| BRIEF |
Check each line of the data for "dimensions", and copy the ones that have it.

DATASET ENTRIES Start Marker

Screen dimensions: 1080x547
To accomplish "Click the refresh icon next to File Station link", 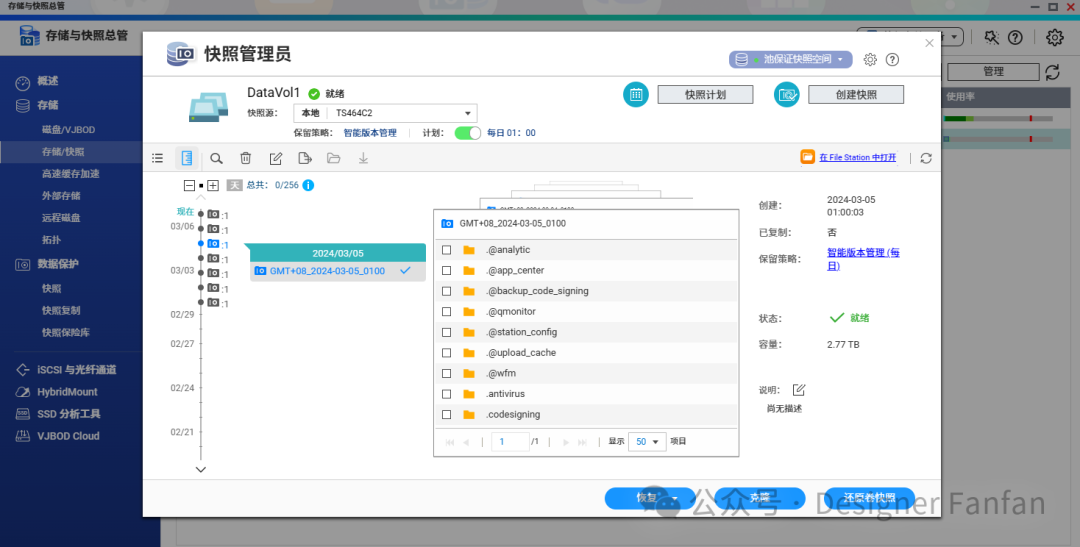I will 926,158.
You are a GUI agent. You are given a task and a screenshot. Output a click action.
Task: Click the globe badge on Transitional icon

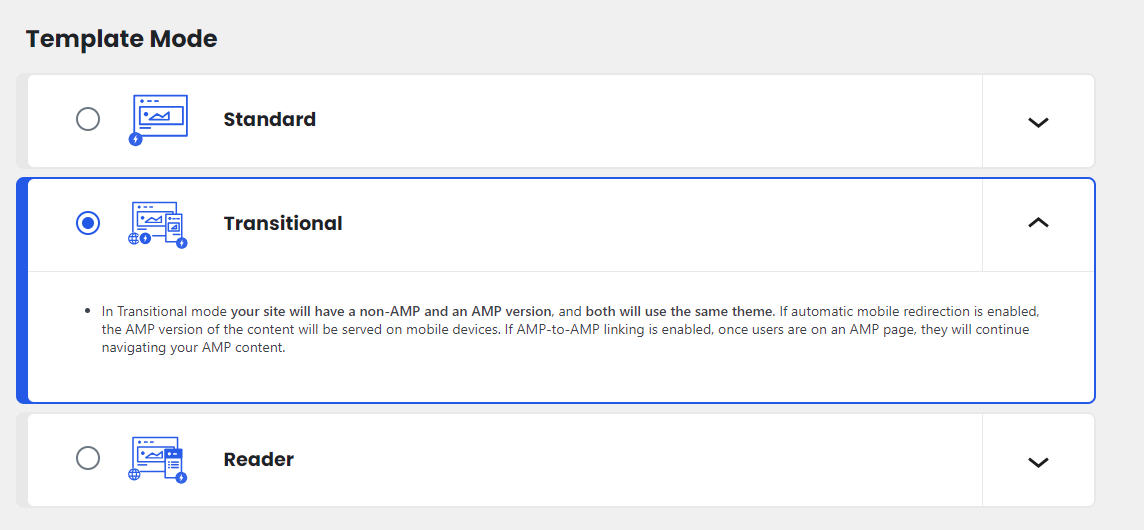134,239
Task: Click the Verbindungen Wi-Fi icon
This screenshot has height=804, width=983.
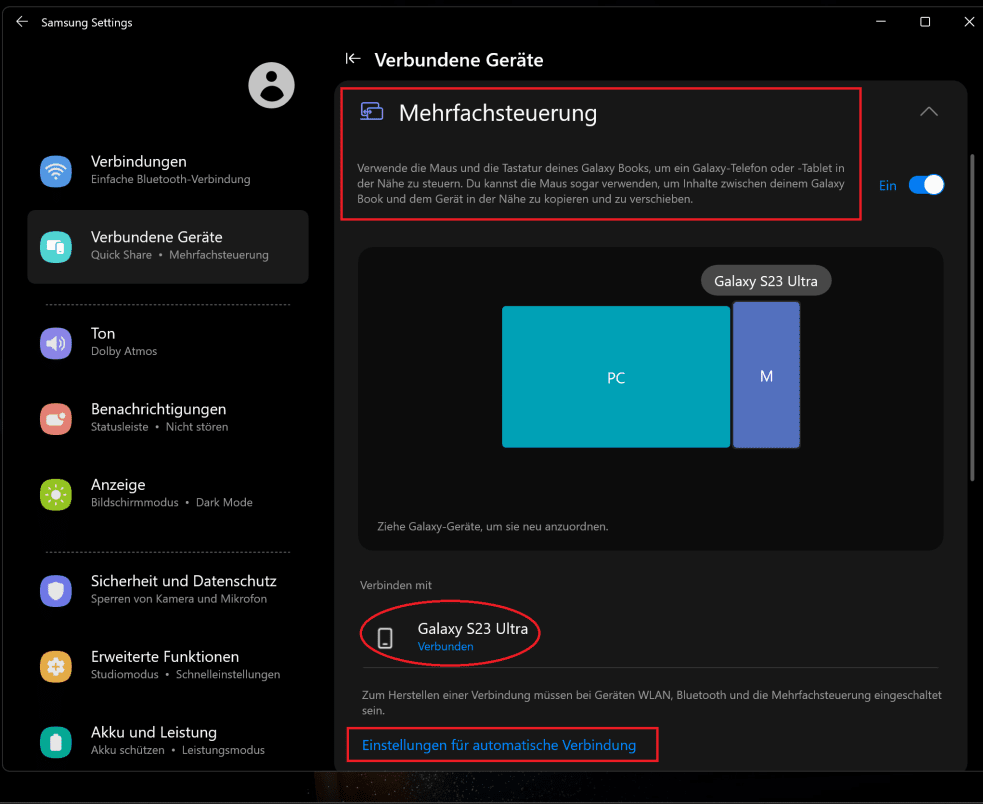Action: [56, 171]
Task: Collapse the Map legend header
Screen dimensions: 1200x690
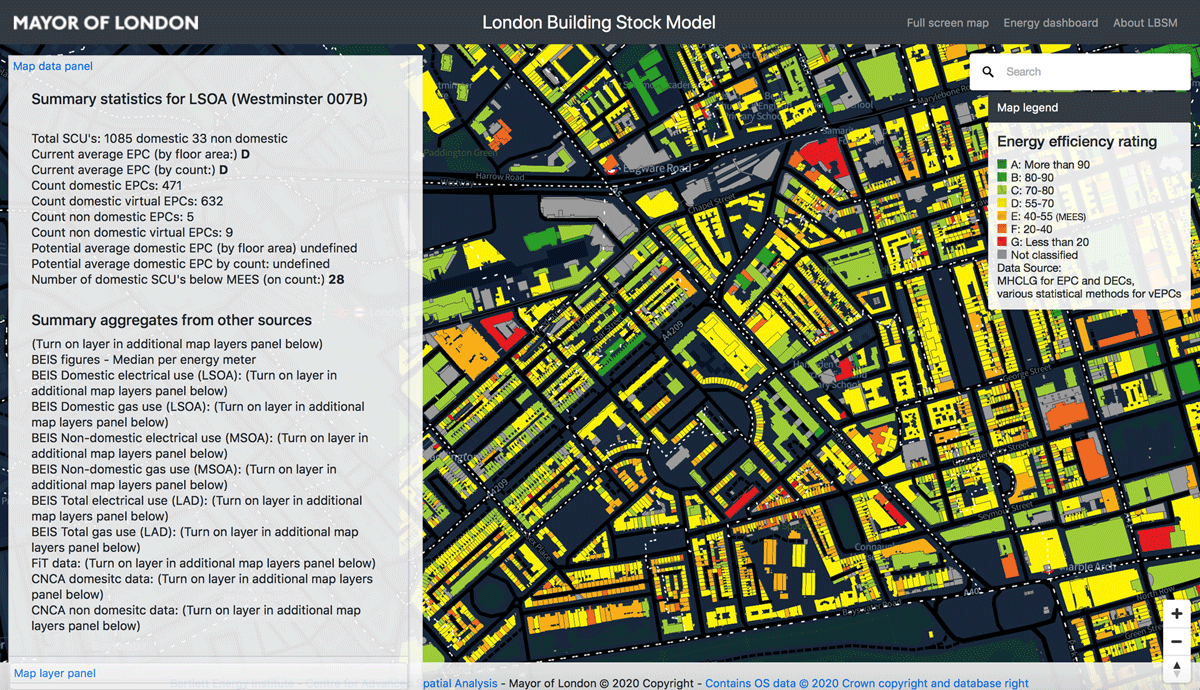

DATASET ENTRIES End Marker

| SOLUTION TO THIS EXERCISE |
Screen dimensions: 1080x547
Screen dimensions: 1200x690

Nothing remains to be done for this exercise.